Babası Ekrem Bora’yı anlatmak için kürsüye çıkan Yasemin Bora, küçük bir kızın hislerini paylaşmak istediğini belirtti.
5-6 yaşlarındayken babasının filmlerini seyretmeye başladığını aktaran Yasemin Bora, “Hep mafya babası, gazinocular kralı kötü ama aşık adam, ama sonuçta sevdiği kadına kavuşamıyor. Kaybeden o oluyor.“ dedi.
Babasının sevilmeyen bir karakteri canlandırmasına çocukluğunda hep üzüldüğünü dile getiren Yasemin Bora, “O yüzden Kadir Ağabey olsun, Enis ağabey olsun hep kötü hisler paylaşmışımdır kendilerine karşı. O kötü adam karakteri bende bir korku baskı yaratmıştır. Babamla beraber gezmeye alışverişe giderdik, hep insanlardan korkardım, dayak yiyeceğiz diye. Bize saldıracaklar ‘kötü adam sen ne yaptın, ne ettin böyle davranılır mı? diye.” ifadelerini kullandı.
Yasemin Bora şöyle konuştu: “Daha sonra anladım ki, çok sevilen halkın sevgilisi, 7’den 70’e çok sevilen bir insanmış, halk adamıydı. Hiçbir zaman bizleri uzak tutmadı. Hep beraberdik. Öyle de oldu. İyi ki onun kızıyım. Gurur duyuyorum onunla.” Sanatçı Hülya Koçyiğit ise, konuşmasını kürsü yerine Ekrem Bora’nın tabutunun yanında yaptı. Konuşmakta güçlük çeken Koçyiğit, “Bizler seni güzel sıcak dostluğunla hatırlayacağız. Seni çok çok seviyorum. Ruhun şad olsun. Hoşçakal Ekrem. Dostların, ailen, yakınların sana veda etmek için bir araya geldik.” dedi.

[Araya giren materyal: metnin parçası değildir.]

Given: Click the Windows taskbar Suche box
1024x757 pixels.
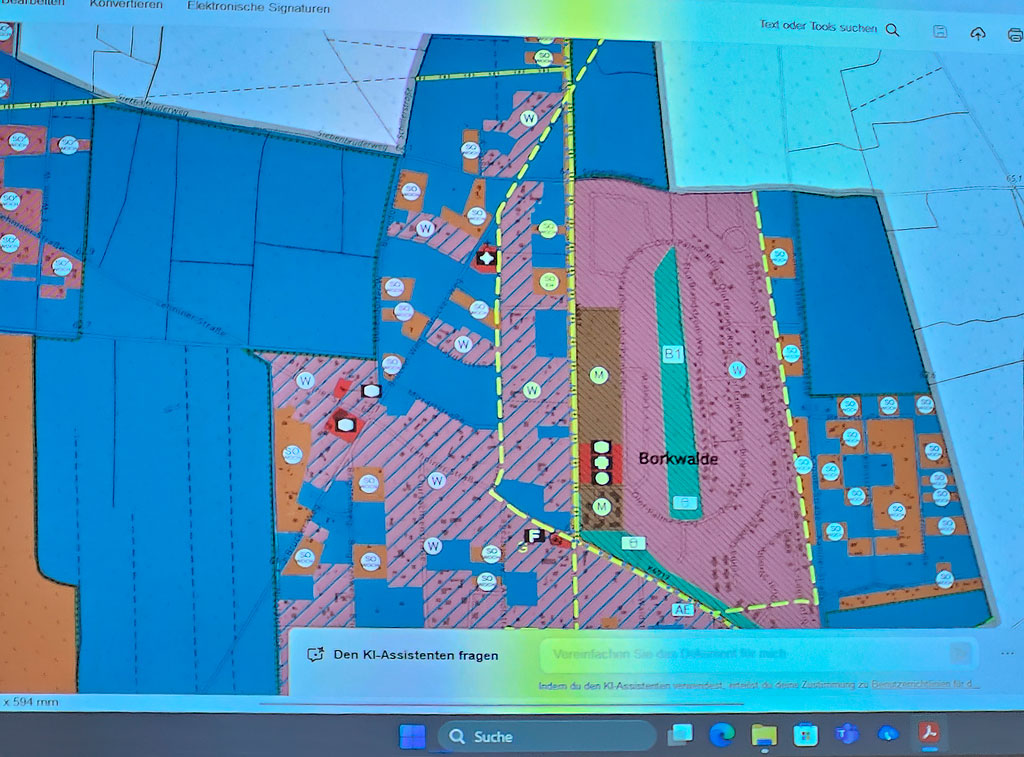Looking at the screenshot, I should click(x=546, y=736).
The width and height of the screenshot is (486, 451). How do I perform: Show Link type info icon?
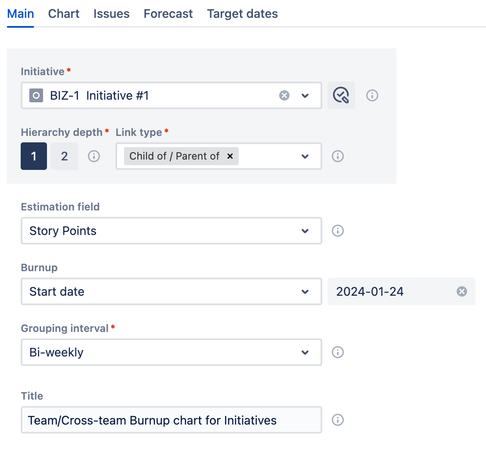point(338,156)
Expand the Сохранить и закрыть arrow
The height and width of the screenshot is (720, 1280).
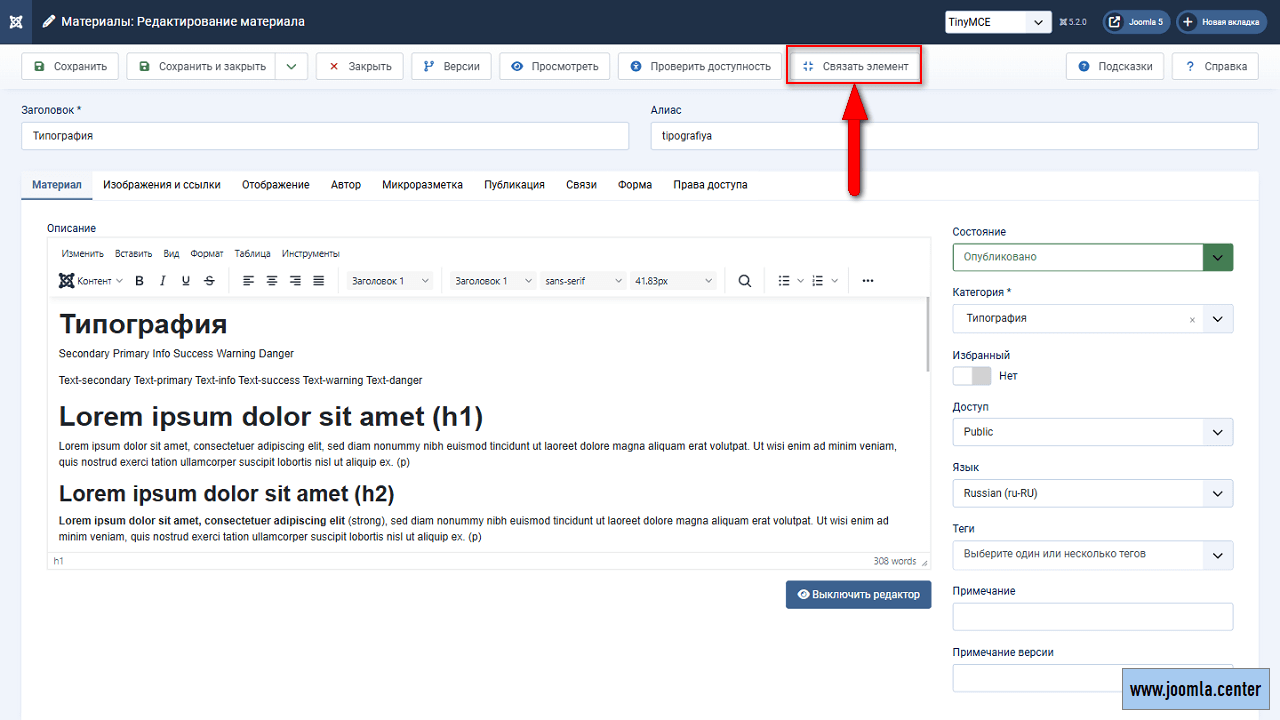click(291, 67)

Bora’yı en son hastanede gördüğünde yüzünde bir maske olduğunu belirten Hülya Koçyiğit, “Sarılıp onu doyasıya öpemedim. Senin sıcak, baba, ağabey, kucaklayan, saran dostluğunu yaşadım.” şeklinde konuştu.
Bora’nın kendisinin ve Türk sinemasının ustası olduğunu belirten Ali Ünal da, “Hakikatten Türk sineması aslan gibi bir delikanlısını kaybetti. Her zaman yanımızdaydı.” diye konuştu.
Ekrem Bora’nın kendilerine çok önemli bir miras bıraktığını belirten sanatçı Songül Öden ise, konuşmasını yapmakta güçlük çekti. Bora’yı anlatırken göz yaşlarını tutamayan Öden, “Onun gibi birisiyle çalıştığım için çok mutluyum. Bu gün bir şeyler yapabiliyorsam eğer Ekrem abinin çok büyük bir payı vardır. Gerçekten ağabeydi, arkadaştı, kardeşti, bazıları yaşlanır. Ekrem ağabey yaş alan küçük bir çocuktu.” ifadesini kullandı. Acı bir günde bir aya geldiklerini ifade eden Türkan Şoray da, “Sinemamız gerçekten büyük bir değerini kaybetti. Bizler de çok dost, bambaşka bir dost, yol arkadaşımızı kaybettik ama bu Türk sinemasında sonsuza kadar yaşayacak bizlerin de kalbinde sonsuza kadar yaşayacak.” ifadelerini kullandı. Ekrem Bora ile herhangi bir projede beraber olamamanın üzüntüsünü yaşadığını dile getiren Demet Akbağ ise, “Bu benim için de çok tatsız. Ben onun filmleriyle büyüdüm. Buradaki pek çok ustanın filmleriyle büyüdüm. Belki bu gün bu işi yapıyorsam sinemayı çok seven babaannem ve onlardır.” şeklinde konuştu.
Ekrem Bora’nın çocukluk aşkı olduğunu anlatan Akbağ, Bora’nın insanlara kötü adamın iç dünyasını ve kötüleri de anlayabilmeyi öğrettiğini dile getirdi.
Son Yolculuğunda Sanatçı Arkadaşları Yalnız Bırakmadı
Tedavi gördüğü hastanede önceki gün hayatını kaybeden sinema sanatçısı Ekrem Bora için, Akatlar Kültür Merkezi’nde tören düzenlendi.